Are there some areas were we should not share the gospel? If so, why? How can we know the places we ought to go? What happens if we share in an area where the Spirit of Jesus does not call us to share?
4. In Philippi, Paul and Silas have rather interesting interactions with Lydia, a slave girl, and a jailer (Acts 16:11-40).
Based on the text of Acts 16, what sort of woman was Lydia? Note the subtle humor of the narrative: Paul and Silas are called, in vision, by a man of Macedonia. However, when they arrive in the region of Macedonia, the first person to welcome them and receive their message was . . . not a man, but a woman.
A second woman who figures prominently in the narrative is a young slave who “had a spirit by which she predicted the future” (Acts 16:16). What she said was true, so why did Paul rebuke her so harshly? Can we tell the truth in such a way that it hurts the cause of God?

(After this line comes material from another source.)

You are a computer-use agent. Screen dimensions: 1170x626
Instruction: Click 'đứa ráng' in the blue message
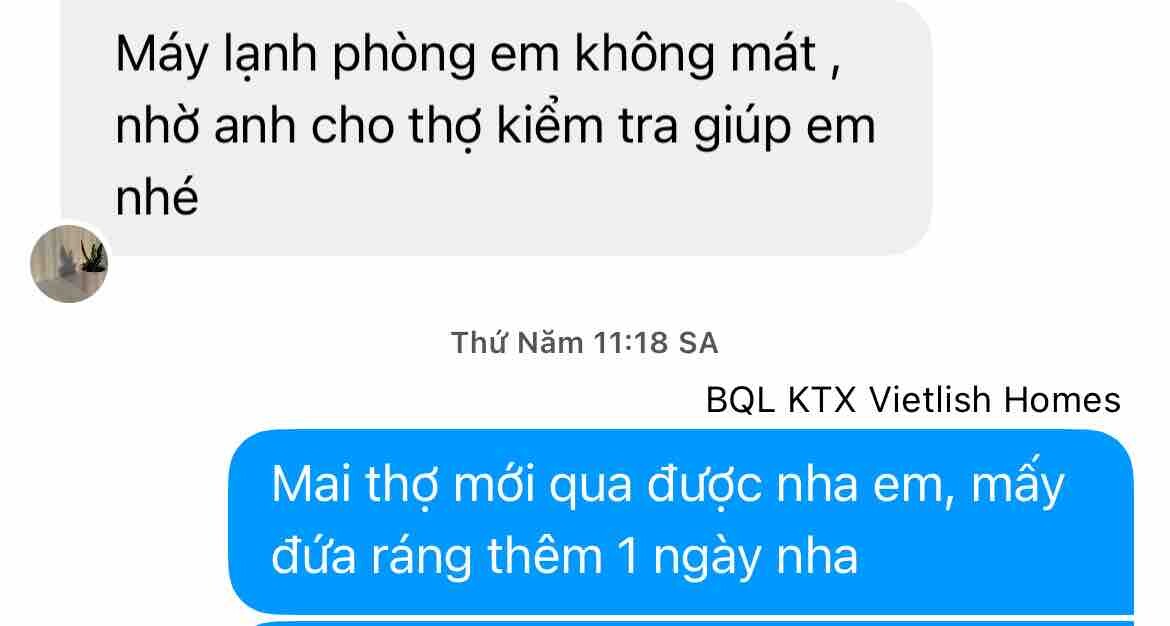pyautogui.click(x=372, y=557)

Finally, when Paul and Silas are imprisoned, they come in contact with the jailer. How many baptismal studies did this pagan man receive before his baptism? Was his baptism too quick? Should Paul have waited until he had received more complete instruction? How about today? Are baptismal candidates typically over prepared or under prepared?

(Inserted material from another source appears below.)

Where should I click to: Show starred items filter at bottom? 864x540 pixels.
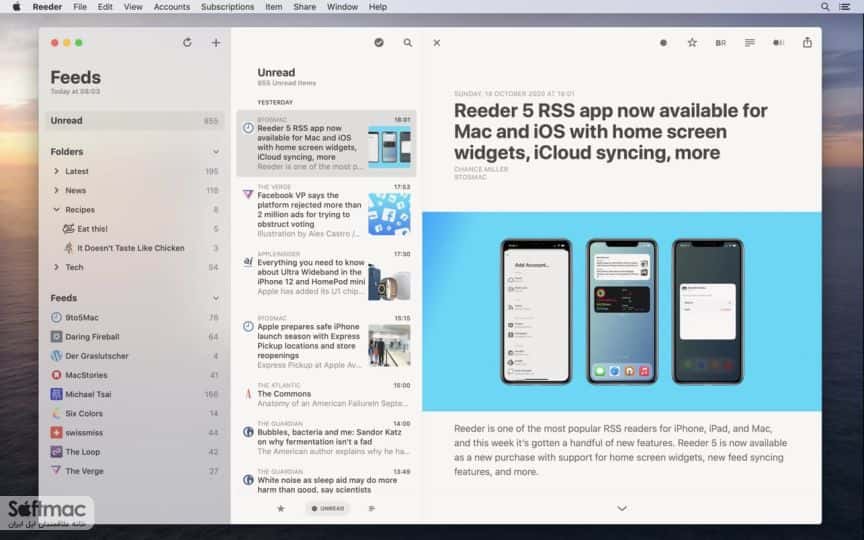point(281,509)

Are you comfortable with Paul’s answer to the jailer’s question about salvation? Is it really the case that all we need to do is to “Believe in the Lord Jesus” and we, along with all our extended family (“household” in the text) will be saved? Is this too easy?

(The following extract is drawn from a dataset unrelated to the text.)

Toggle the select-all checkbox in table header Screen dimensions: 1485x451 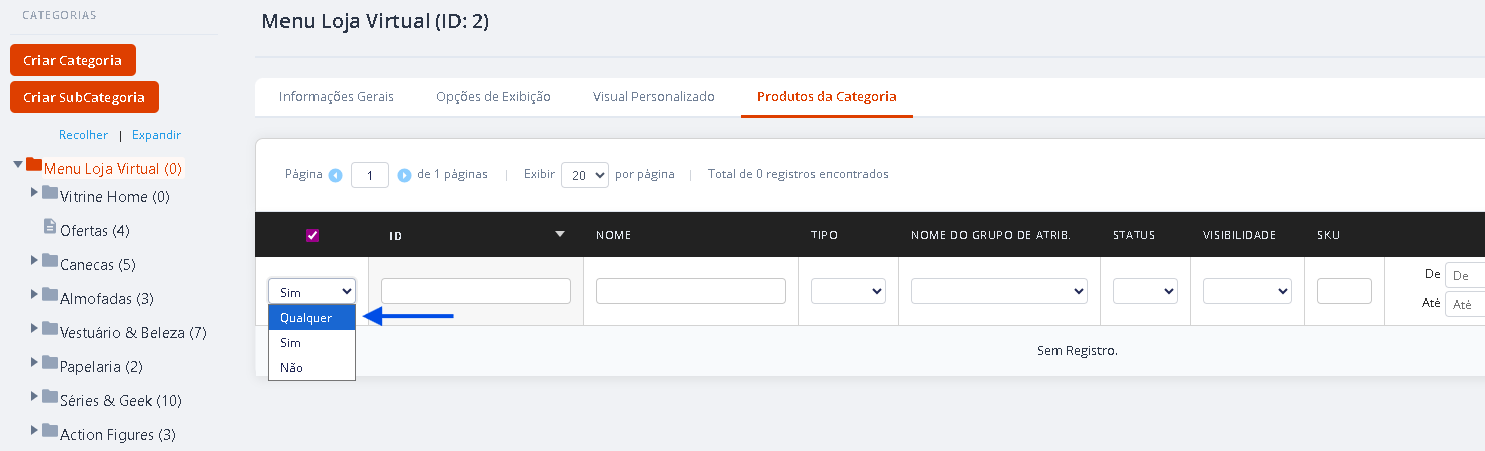point(312,235)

5. In Acts 17, Paul speaks to Stoic and Epicurean philosophers. In his sermon, he quotes from various pagan writings. Verse 28 includes a quote from Epimenides (approximately 600 BC) and Cleanthes in his Hymn to Zeus!
Should evangelists today still do such things? Would it be acceptable, for example, to quote from the sacred literature of another religion? Is it dangerous to even read such non-Christian sources?
6. Paul then moved on to Corinth, where he stayed for about one and a half years (Acts 18:1-11). While he must have been encouraged by the friendship of Priscilla and Aquilla, he also received direct encouragement from the Lord.
How does God encourage you when you are feeling down? Does God always encourage, or is he sometimes silent in the face of our discouragement? If so, why?